There are two shelters for minors but they are in St Omer not in Calais. Due to totally insufficient facilities nobody wants to stay there anyway, the food is bad and not halal and there is nothing to do. The youngest kid in the jungle is just 10, he is with his brother. The youngest unaccompanied minor is 13. He was telling me he has seen a man dying when a group of people went on the motorway to stop the traffic, and one lorry did not stop. All he wants is to go to school and play football and cricket. Why does he have to risk his life for that?

Most people who are in the jungles do not go to the centre of Calais any more because every time they do so, they risk being arrested and deported, under the Dublin 3 agreements, to the first ‘safe country’  they have reached during their journey: even if they have been refused there.  Some get deported to their home countries, including countries at war such as Afghanistan and Sudan. The local detention centre is full and people are sent to other centres. The deportation machine is working faster and faster. People are hiding their nationality in order to avoid deportation.

One of Macron’s plans is to double the time people can be detained for. He wants to speed up asylum application in France, which will result in a rise of refusals of asylum applications, and speed up deportations. the French president does not propose any other solutions, and detention and deportations are not real solutions: people keep arriving because they need to save their lives, or  they come back from’ first safe countries’ where they had been deported to because they cannot make a life there. The numbers of people sleeping rough or in sub-standard accommodation keep going up. It is a hellish crazy nightmare.

In Paris things are particularly nasty, there are at least 1500 refugees sleeping rough with the police chasing them with gas and truncheons: like in Calais, the only difference is that volunteer groups such as Paris Ground Support usually manage to salvage people’s tents, bedding and belongings and wash them. In Calais police slash tents with knives and spray bedding with CS gas, after that it is impossible to wash them and they can only be dumped. Volunteers in Calais are struggling to cope: there are never enough materials and never enough volunteers. If you can help, then please by all means do.

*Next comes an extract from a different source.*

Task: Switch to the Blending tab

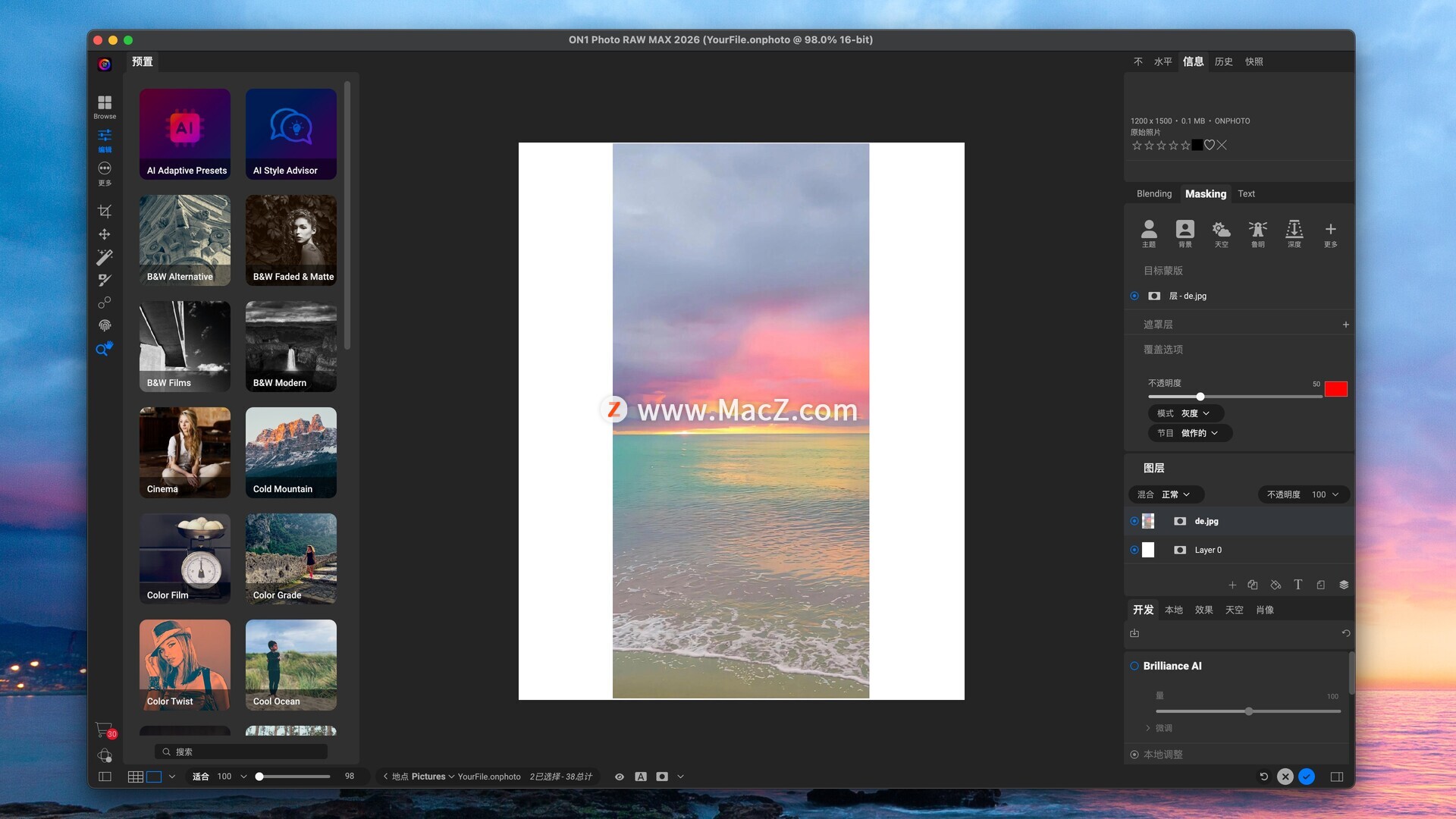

In Dunkirk it is even worse for people and families sleeping in the woods. They experience continuos destructions by police and even less support as there are fewer associations and volunteers on the ground. Mobile Refugee Support are doing a great job, and have a good emergency response.

Refugee Community Kitchen prepares 2000 to 2700 meals per day and distributes them  in Calais twice daily (in Dunkirk once a day). They also deliver food to  a couple of small camps. If you do the maths, it is 1000 people, give or take, eating at the distributions in Calais, some eat twice but some do not go to the food distributions. There must be well over 1000 people present in Calais then. Macron has announced the State will take over food distributions, and bizarrely the RCK welcomed the announcement. I see it as an attempt to get rid of the associations, at least the ones who sometimes oppose the government, and to get rid of independent witnesses. Who controls the food controls the population, and armed police already have been  seen at food distributions.

After the UK-France summit and the visit of Macron to Calais, immigration policies reach a new low in inhumanity and irrationality. We must oppose them and defend our brothers and sisters.